● Page text:
Early-Z should be functional, however, you may see a small performance drop vs. a regular depth buffer from the loss of Z-compression (because it’ll need to be uncompressed for the texture unit to read it).

This would result in a slightly larger than neccessary box. I’d recommend using this math to get tight bounds:
http://www.gamasutra.com/features/20021011/lengyel_06.htm

Or you can check the GS code in my deferred shading demo for a shader implementation of the above (including z-bounds).

It’s simply the inverse of the modelview-projection matrix, plus you need to bake in a scale-bias to put gl_FragCoord.xy into [-1…1] range. You could alternatively use the texture coordinate instead of gl_FragCoord, which would make the scale-bias texCoord * 2.0 - 1.0.

here’s what i tried, modelview & projection matrices being the same as when i rendered the geometry into the MRT:

const float Depth = texture2D( u_DepthTexture, v_Coordinates ).r;
vec4 Position = gl_ModelViewProjectionMatrixInversevec4( (v_Coordinates2.0)-1.0, Depth, 1.0 );
Position.xyz /= Position.w;

nothing. is there a way to check what the output is? gl_FragColor = Position is not very helpful, as it’s clamped.

the gl_ModelViewProjectionMatrixInverse is definitive the wrong matrix. It would project into the world space. Another disadvantage is that the full matrix multiplication creates more instructions than the previous approaches. A solution based on raydirection and distance (calculated from the Z buffer is much easier to debug. (render the direction as color and two perpendicular regular red/green gradients should appear)

● Activity: Copy the deferred shading discussion from "const float Depth" up to and including "gradients should appear)", replacing "world space" with "eye space".

● Records provided:

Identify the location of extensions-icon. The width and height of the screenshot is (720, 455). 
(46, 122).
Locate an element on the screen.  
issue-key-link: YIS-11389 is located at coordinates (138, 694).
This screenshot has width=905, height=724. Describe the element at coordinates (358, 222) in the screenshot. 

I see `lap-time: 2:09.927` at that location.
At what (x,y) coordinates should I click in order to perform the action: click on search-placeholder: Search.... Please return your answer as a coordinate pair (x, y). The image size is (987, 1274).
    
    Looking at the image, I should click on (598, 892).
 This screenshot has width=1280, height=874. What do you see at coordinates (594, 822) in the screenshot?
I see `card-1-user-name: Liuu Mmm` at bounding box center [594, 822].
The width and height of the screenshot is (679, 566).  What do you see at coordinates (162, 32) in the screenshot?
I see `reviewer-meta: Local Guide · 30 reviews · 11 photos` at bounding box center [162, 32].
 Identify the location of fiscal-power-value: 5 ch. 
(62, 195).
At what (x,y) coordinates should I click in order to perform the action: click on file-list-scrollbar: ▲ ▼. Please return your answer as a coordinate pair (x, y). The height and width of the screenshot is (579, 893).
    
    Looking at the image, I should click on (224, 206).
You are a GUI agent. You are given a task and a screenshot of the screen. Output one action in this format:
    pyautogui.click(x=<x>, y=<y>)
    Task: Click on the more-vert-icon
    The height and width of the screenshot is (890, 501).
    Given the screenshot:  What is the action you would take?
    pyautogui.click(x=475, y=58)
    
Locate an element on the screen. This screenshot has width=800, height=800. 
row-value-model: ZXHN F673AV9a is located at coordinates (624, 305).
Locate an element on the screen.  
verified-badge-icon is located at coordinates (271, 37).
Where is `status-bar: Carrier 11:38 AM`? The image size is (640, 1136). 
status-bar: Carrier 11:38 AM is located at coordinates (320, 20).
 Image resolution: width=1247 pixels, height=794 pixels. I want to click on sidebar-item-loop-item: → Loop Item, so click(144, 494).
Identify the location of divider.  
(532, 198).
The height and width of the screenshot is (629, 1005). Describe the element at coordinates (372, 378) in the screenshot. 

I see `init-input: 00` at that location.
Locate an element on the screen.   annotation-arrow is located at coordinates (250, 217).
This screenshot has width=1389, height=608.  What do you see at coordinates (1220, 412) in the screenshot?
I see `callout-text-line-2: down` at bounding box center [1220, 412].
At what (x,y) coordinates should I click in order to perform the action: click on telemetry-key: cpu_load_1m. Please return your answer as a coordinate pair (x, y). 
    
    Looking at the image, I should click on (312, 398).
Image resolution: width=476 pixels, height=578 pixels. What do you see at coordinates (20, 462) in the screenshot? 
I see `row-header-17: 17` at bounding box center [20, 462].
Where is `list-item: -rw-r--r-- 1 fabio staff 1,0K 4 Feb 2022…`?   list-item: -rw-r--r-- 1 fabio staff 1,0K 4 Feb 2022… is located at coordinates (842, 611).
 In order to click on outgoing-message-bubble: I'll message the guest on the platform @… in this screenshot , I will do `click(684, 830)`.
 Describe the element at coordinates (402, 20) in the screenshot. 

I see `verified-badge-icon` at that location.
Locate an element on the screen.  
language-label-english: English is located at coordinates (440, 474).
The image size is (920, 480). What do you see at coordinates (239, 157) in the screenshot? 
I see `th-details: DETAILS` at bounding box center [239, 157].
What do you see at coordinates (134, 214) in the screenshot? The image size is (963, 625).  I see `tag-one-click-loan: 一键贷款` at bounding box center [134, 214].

● Expected output:
const float Depth = texture2D( u_DepthTexture, v_Coordinates ).r;
vec4 Position = gl_ModelViewProjectionMatrixInversevec4( (v_Coordinates2.0)-1.0, Depth, 1.0 );
Position.xyz /= Position.w;

nothing. is there a way to check what the output is? gl_FragColor = Position is not very helpful, as it’s clamped.

the gl_ModelViewProjectionMatrixInverse is definitive the wrong matrix. It would project into the eye space. Another disadvantage is that the full matrix multiplication creates more instructions than the previous approaches. A solution based on raydirection and distance (calculated from the Z buffer is much easier to debug. (render the direction as color and two perpendicular regular red/green gradients should appear)